Gershon stressed that gender was uniquely at the fore of the event, which had the largest audience of any U.S. presidential debate in history with 84 million viewers. Clinton was the first woman to be nominated for President of the United States by a major political party. There had also been prominent discussions of gender during the campaign, including Trump’s high-profile comments about women’s appearances, and Clinton highlighting her glass-ceiling-breaking nomination.
“We found that the impact of emotional expressions was more powerful for women than men in predicting post-debate evaluations of the candidates’ debate performance, particularly in their evaluations of Trump’s performance,” Gershon said. “For example, as women showed more expressions of fear, their ratings of Trump’s performance decreased significantly. However, as men expressed more fear, their evaluations of the candidates’ performance barely budged.”
Unlike traditional political science debate assessment that relies on post-debate interviews or real-time self-reporting, Gershon and her collaborators recorded viewers with webcams as they watched the debate on desktop computers. The researchers then used facial-recognition software for a frame-by-frame analysis of emotional expression. The technology features a facial expression coding system that tracked 20 unique movements such as furrowing the brow, wrinkling the nose or frowning — markers of particular emotions like surprise, sadness, anger or disgust, Gershon said.
Though facial recognition software has been used for years in marketing research, Gershon said it is a relatively new tool for political scientists.
“Now that we have the software, it would be interesting to look at how people are looking at different types of stimuli like speeches or ads or website messaging,” she said.

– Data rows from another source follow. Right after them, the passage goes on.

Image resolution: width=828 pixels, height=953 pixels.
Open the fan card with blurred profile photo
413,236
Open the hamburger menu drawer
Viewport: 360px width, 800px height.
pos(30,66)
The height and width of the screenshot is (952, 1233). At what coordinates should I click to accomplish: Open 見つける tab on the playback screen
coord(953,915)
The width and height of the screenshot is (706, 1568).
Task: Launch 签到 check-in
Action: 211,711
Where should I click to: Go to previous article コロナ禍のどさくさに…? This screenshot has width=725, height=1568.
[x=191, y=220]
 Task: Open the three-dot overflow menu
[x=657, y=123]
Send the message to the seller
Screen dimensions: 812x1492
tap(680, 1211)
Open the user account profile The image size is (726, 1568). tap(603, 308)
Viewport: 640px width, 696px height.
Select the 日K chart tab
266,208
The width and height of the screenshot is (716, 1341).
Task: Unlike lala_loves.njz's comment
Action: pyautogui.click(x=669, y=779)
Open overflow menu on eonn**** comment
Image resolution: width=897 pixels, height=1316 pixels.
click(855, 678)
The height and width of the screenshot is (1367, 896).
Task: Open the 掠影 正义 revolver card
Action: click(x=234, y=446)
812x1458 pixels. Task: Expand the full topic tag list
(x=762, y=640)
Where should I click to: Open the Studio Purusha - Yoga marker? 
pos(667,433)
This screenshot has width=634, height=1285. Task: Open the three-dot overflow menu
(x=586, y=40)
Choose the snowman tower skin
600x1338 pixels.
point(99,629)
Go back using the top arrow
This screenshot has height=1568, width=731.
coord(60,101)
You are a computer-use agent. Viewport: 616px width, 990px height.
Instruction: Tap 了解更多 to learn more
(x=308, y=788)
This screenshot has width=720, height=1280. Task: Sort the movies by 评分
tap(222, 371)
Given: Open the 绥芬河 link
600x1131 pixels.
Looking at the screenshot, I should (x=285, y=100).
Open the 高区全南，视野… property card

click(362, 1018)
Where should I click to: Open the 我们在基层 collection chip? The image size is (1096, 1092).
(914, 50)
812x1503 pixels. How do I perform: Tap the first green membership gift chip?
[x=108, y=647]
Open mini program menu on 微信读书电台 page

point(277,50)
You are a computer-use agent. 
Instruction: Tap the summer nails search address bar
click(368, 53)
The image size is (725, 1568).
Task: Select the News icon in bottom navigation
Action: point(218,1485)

“The broad question that we are concerned with for this study is, do debates matter? Are they educators for the population? The answer from our paper is that debates do matter in distinct and different ways for people watching them.”
Gershon’s co-authors were Kristina LaPlant, a political science Ph.D. candidate at Georgia State; and Kim Fridkin, professor of political science, and Jillian Courey, Ph.D. candidate, both from Arizona State University. The article, “Gender Differences in Emotional Reactions to the 2016 Presidential Debates” was published in the journal, Political Behavior.
Dr. Gershon’s research focuses primarily on the incorporation of traditionally underrepresented groups (including women, and racial and ethnic minorities) into the American political system. In seeking to explain the challenges faced by these groups, her work emphasizes the role of communication, campaigns and political attitudes.